17. Hukuk Dairesi 2015/15916 E. , 2018/8626 K.
"İçtihat Metni"MAHKEMESİ :Ticaret Mahkemesi
Taraflar arasındaki tazminat davasının yapılan yargılaması sonunda; kararda yazılı nedenlerden dolayı davanın kısmen kabulüne dair verilen hükmün süresi içinde davacı vekili tarafından temyiz edilmesi üzerine dosya incelendi, gereği düşünüldü:
-K A R A R-
Davacı vekili, davalının işleteni olduğu otobüste yolcu olan davacının 14.09.2010 tarihinde meydana gelen tek taraflı trafik kazasında ağır yaralandığını ileri sürerek fazlaya ilişkin hakları saklı kalmak kaydı ile 1.000,00 TL maddi tazminatın, 300.000,00 TL manevi tazminatın olay (14/09/2010) tarihinden itibaren işleyecek avans faiziyle müştereken ve müteselsilen tahsilini talep etmiş, ıslah dilekçesi ile maddi talebini yükseltmiştir.
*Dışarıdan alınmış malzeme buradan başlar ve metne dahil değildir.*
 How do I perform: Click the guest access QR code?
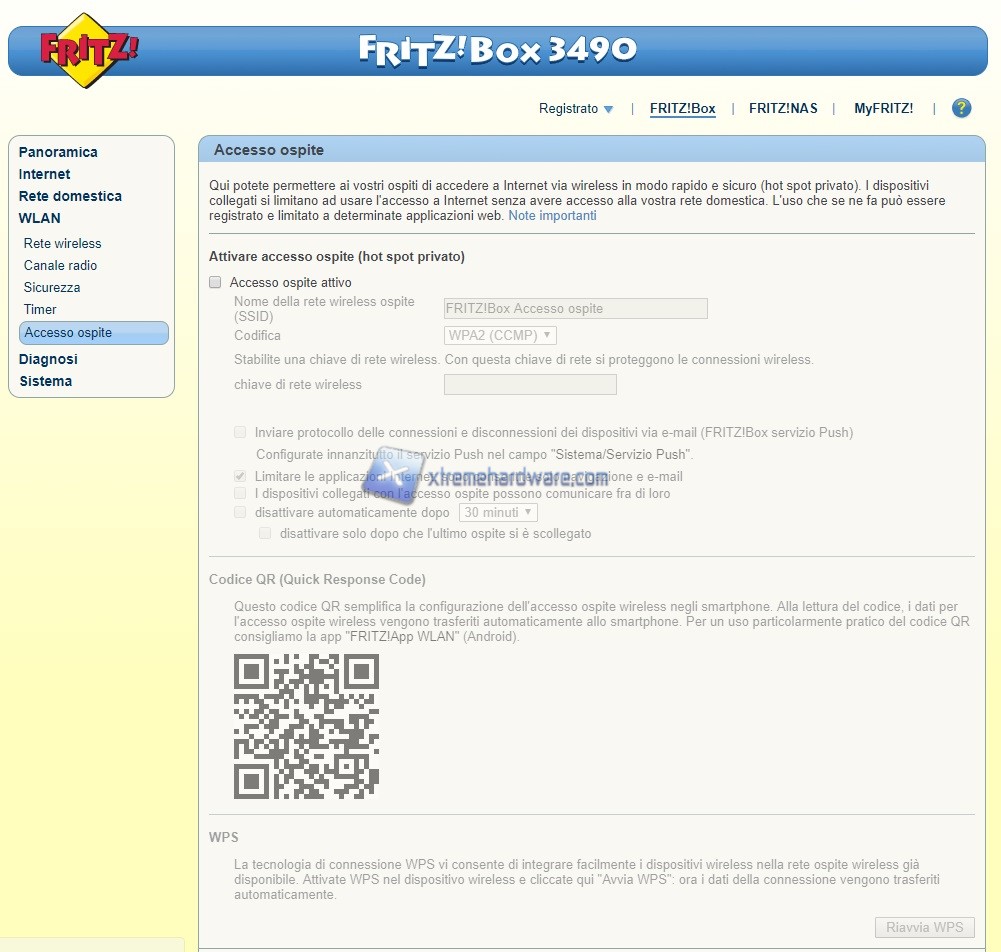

Davalı vekili, davanın reddini savunmuştur.
Mahkemece, iddia, savunma ve toplanan kanıtlara göre, davacının maddi tazminat talebinin kabulü ile 13.339,05 TL’nin 1.000,00 TL’sinin dava tarihinden, 12.339,05 TL’sini ıslah tarihi olan 27/10/2014 tarihinden itibaren yasal faizi ile birlikte davalıdan tahsili ile davacıya verilmesine, davacının manevi tazminat talebinin kısmen kabulü ile 5.000,00 TL manevi tazminatın dava tarihinden itibaren yasal faizi ile birlikte davalıdan tahsili ile davacıya verilmesine karar verilmiş; hüküm, davacı vekili tarafından temyiz edilmiştir.
1-)Dosya içerisindeki bilgi ve belgelere, mahkeme kararının gerekçesinde dayanılan delillerin tartışılıp, değerlendirilmesinde usul ve yasaya aykırı bir yön bulunmamasına göre, davacı vekilinin aşağıdaki bentlerin
dışında kalan ve yerinde görülmeyen sair temyiz itirazlarının reddi gerekmiştir.
2-)Dava, trafik kazasından kaynaklanan maddi ve manevi tazminat isteminden ibarettir. Manevi tazminat zenginleşme aracı olmamakla beraber, bu yöndeki talep hakkında hüküm kurulurken olay sebebiyle duyulan acı ve elemin kısmen de olsa giderilmesi amaçlanmalı ve bu sebeple tarafların sosyal ve ekonomik durumları ile birlikte olayın meydana geliş şekli de göz önünde tutularak, hak ve nasafet kuralları çerçevesinde bir sonuca varılmalıdır. Zira, M.K.nun 4. maddesinde, kanunun takdir hakkı verdiği hallerde hakimin hak ve nasafete göre hükmedeceği öngörülmüştür.
Yukarıda belirtilen hususlar dikkate alındığında, davacı vekilinin temyiz itirazının kabulüyle davacı için takdir olunan manevi tazminatın düşük olduğu görülmüş ve hakkaniyete uygun bir manevi tazminata hükmedilmek üzere kararın davacı yararına bozulması gerekmiştir.
3-)Davacılar vekili tarafından dava dilekçesinde temerrüt faizi olarak avans faizi istenilmiş ve mahkemece yasal faize hükmedilmiştir. Oysa, davacının yolcu olduğu araç ticari araç olup temerrüt faizi olarak avans faizine hükmedilmesi gerekirken yasal faize hükmedilmesi doğru değildir.
4-)Davacı vekili hem dava dilekçesinde hem de ıslah dilekçesinde olay tarihinden itibaren yasal faiz işletilmesi talebinde bulunmuştur. Dolayısıyla, zarar gören, gerek en başta dava dilekçesinde talep ettiği miktara, gerekse sonradan ıslaha konu ettiği kısma ilişkin olarak olay tarihinden itibaren temerrüt faizi istemiş olmakla her iki durum için de faiz başlangıcı olay tarihi olacaktır. O halde, kabul edilen tazminat miktarında faiz başlangıcının dava ve ıslah edilen kısım yönünden olay tarihi olarak kabulü gerekirken yazılı şekilde karar verilmesi doğru değildir.
SONUÇ:Yukarıda (1) nolu bentte açıklanan nedenlerle davacı vekilinin sair temyiz itirazlarının reddine, (2),(3) ve (4) nolu bentlerde açıklanan nedenlerle davacı vekilinin temyiz itirazının kabulü ile hükmün BOZULMASINA, peşin alınan harcın istek halinde temyiz eden davacıya geri verilmesine 04/10/2018 gününde oybirliğiyle karar verildi.